Body weight and fat mass were measured at baseline and after 3 months of intervention by dual-energy X-ray absorptiometry with a Hologic QDR 2000 absorptiometer (Hologic Inc., Waltham, MA, USA). Blood samples were also taken at baseline and after 3 months of intervention and OC concentrations were measured as described in study 1. However, because no weight-stabilisation period was done before blood samples were taken, we assumed that body concentrations of OC were not in a state of equilibrium. Porta et al. (Reference Porta, Jariod and Lopez38) studied alternative ways of correcting serum concentrations of OC compounds other than the OC:total lipids ratio in patients who were in a state of body dis-equilibrium. They suggested that it is unwarranted to routinely correct OC by total lipids and offered alternatives such as no correction for total blood lipids. In light of this evidence, our statistical analyses were performed with the OC concentrations expressed as mass of OC per volume of plasma (μg/l).

Statistical analysis

In study 1, Student's t test was used to compare the means of descriptive characteristics between vegans and omnivores. In addition, the OC concentrations were compared between the two groups. Student's t test was applied when one non-detectable entry or less was present and Fisher's exact test was used when more than one non-detectable entry was present. P values were adjusted for age and BMI. Non-detectable results were given half the detection limit for statistical considerations. Finally, associations between body fat mass and total OC concentration were assessed for all the participants. This was also the case for the determination of the relationships between T3, fT4 or age and total OC concentration.

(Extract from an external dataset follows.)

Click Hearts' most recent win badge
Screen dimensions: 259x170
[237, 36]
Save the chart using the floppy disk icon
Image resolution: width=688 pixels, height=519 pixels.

In study 2, one-way ANOVA was used to compare baseline age, body weight, fat mass and OC concentrations (P values adjusted for age, body weight and fat mass), as well as changes in body weight, fat mass and OC concentrations (P values adjusted for age, Δ body weight and Δ fat mass) after 3 months of intervention. Post hoc t tests were used to test for differences between each group if an ANOVA was significant. To further assess differences of changes in OC concentrations, the two non-olestra diets (standard diet and fat-reduced diet) were compared with the olestra diet (fat-substituted diet) using the appropriate contrast statement with SAS Mixed procedures (P values adjusted for age, Δ body weight and Δ fat mass). Finally, the changes in fat mass were correlated to the changes in OC concentrations between the control group (standard+fat-reduced group) and the fat-substituted group. The slopes and intercepts of the regression lines were compared between both groups using SAS GLM procedures. All statistical analyses were performed with the SAS software version 9.1 (SAS Institute, Inc., Cary, NC, USA). Data are given as mean values and standard deviations. Statistical significance was set at P < 0·05.

Results

Study 1

Table 1 presents subjects' characteristics for vegans and omnivores. Vegan subjects recruited had been practising a vegan diet for a mean of 10·2 (sd 4·8) years. They tended to be older and leaner than omnivores, with a lower body weight, BMI, percentage body fat and fat mass, but not to a statistically significant extent.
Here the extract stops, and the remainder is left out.